Nous, membres de l’Association québécoise des avocats et avocates en immigration (AQAADI), tenons à vous faire part de notre profonde préoccupation concernant la situation actuelle des programmes d’immigration familiale au Québec. Les délais excessifs dans ces programmes entraînent la séparation prolongée de familles, engendrant des conséquences humaines déchirantes que nous ne pouvons ignorer.

Récemment, une correspondance entre le ministre fédéral de l’Immigration, Marc Miller, et la ministre québécoise, Christine Fréchette, a été interprétée comme un affront aux compétences du Québec. Toutefois, notre préoccupation principale dépasse les enjeux de compétences pour se concentrer sur le sort des familles en attente de réunification.

L’AQAADI a d’ailleurs adressé une lettre aux décideurs le 27 février, plaidant pour une solution concertée. Malheureusement, le débat public semble être dominé par une querelle médiatisée sur les compétences constitutionnelles, éclipsant les véritables enjeux humains.

Le ministre Marc Miller a suggéré d’accorder la résidence permanente aux détenteurs d’un certificat de sélection du Québec (CSQ), tout en respectant les quotas établis par le gouvernement Legault. Néanmoins, avec 43 400 familles québécoises en 2024 en attente de regroupement familial, dont 20 500 ont obtenu le certificat de sélection du Québec, il est évident que les familles resteront séparées bien au-delà de trois ans, une situation que le Canada et le Québec semblent accepter.

Nous rappelons que les familles ont un droit fondamental à vivre ensemble et que les gouvernements ont l’obligation de traiter les demandes administratives dans des délais raisonnables.

La politisation de cette question n’aide absolument pas cet enjeu si important. D’ailleurs, un des piliers de la Loi sur l’immigration vise la réunification des familles au Canada.

L’accord Canada-Québec sur l’immigration ne donne ni au Québec ni au Canada le droit de limiter les admissions avec un seuil maximal dans la catégorie du regroupement familial, sauf dans la catégorie des parents et grands-parents.

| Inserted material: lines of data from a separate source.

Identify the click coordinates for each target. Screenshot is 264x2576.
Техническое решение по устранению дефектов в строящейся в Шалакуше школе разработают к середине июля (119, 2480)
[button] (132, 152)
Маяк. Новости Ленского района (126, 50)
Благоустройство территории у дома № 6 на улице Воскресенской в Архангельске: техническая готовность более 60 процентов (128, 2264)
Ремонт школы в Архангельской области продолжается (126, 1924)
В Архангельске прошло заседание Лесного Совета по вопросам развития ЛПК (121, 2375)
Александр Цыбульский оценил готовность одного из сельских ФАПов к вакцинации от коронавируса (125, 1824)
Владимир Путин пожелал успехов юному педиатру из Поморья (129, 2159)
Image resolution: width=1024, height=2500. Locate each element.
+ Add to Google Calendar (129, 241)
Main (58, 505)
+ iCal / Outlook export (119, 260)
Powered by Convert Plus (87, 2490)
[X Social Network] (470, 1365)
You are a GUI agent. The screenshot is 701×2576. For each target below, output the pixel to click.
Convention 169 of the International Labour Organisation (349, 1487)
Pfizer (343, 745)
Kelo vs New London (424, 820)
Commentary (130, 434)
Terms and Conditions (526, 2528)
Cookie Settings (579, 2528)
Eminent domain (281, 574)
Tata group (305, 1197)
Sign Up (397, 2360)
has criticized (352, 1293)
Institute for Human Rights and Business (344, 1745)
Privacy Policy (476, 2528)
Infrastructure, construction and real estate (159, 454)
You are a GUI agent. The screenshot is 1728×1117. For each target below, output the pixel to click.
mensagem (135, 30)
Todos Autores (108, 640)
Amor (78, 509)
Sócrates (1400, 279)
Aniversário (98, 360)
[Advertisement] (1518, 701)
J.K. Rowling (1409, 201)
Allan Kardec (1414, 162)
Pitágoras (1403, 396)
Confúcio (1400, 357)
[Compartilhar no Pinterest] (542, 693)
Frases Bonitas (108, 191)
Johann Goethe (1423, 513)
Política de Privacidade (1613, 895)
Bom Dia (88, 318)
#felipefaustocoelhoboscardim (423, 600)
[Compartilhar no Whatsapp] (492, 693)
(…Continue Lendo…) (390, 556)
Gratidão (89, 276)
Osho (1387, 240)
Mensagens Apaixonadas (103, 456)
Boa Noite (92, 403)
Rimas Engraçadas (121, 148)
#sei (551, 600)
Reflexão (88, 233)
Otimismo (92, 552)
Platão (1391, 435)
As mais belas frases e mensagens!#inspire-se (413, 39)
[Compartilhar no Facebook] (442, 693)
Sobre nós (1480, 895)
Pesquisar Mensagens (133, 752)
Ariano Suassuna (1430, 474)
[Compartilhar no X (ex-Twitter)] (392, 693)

Derrière les chiffres, des êtres humains

Il est couramment entendu que le Québec détient l’autorité de fixer le nombre d’immigrants qu’il souhaite accueillir. Toutefois, cette assertion ne reflète pas la réalité juridique : l’accord Canada-Québec stipule que c’est le gouvernement fédéral qui détermine le volume d’immigration pour l’ensemble du pays, incluant le Québec.

Le rôle du Québec se limite à la sélection des immigrants économiques (et non en réunification familiale) et à la possibilité d’informer Ottawa s’il désire accueillir un nombre d’immigrants légèrement supérieur à sa part démographique, dans la limite de 5 % de plus, mais sans jamais pouvoir en accueillir moins.

Ainsi, lorsque le gouvernement fédéral opte pour une augmentation de l’immigration à l’échelle nationale, cela s’applique également au Québec. Dans tous les cas, les familles ont le droit fondamental de vivre ensemble dans des délais raisonnables, indépendamment des décisions politiques.

Il est temps d’arrêter de se cacher derrière des chiffres et de traiter les dossiers avec diligence pour permettre à toutes les familles québécoises et canadiennes de vivre réunies rapidement.

La capacité d’intégration n’est pas non plus un enjeu : ces membres de la famille viendront habiter avec leur conjointe ou conjoint, et ils auront le meilleur des guides pour naviguer leur intégration, soit une Québécoise ou un Québécois.

L’AQAADI, qui regroupe plus de 500 avocats spécialisés en droit de l’immigration au Québec, est profondément engagée dans la recherche de solutions pour améliorer la situation actuelle. Nous exhortons avec insistance les gouvernements fédéral et provincial à collaborer afin de mettre en place des mesures concrètes visant à réduire les délais d’attente et à garantir le droit fondamental des familles à vivre ensemble.

Il est essentiel de rappeler que les statistiques d’immigration ne sont pas de simples nombres ; elles représentent des êtres humains, des familles entières qui aspirent à être réunies et à construire leur avenir commun sur notre territoire.

Nous espérons que cette lettre ouverte sera l’occasion de repenser la gestion des programmes d’immigration familiale et de placer l’humain au cœur des décisions.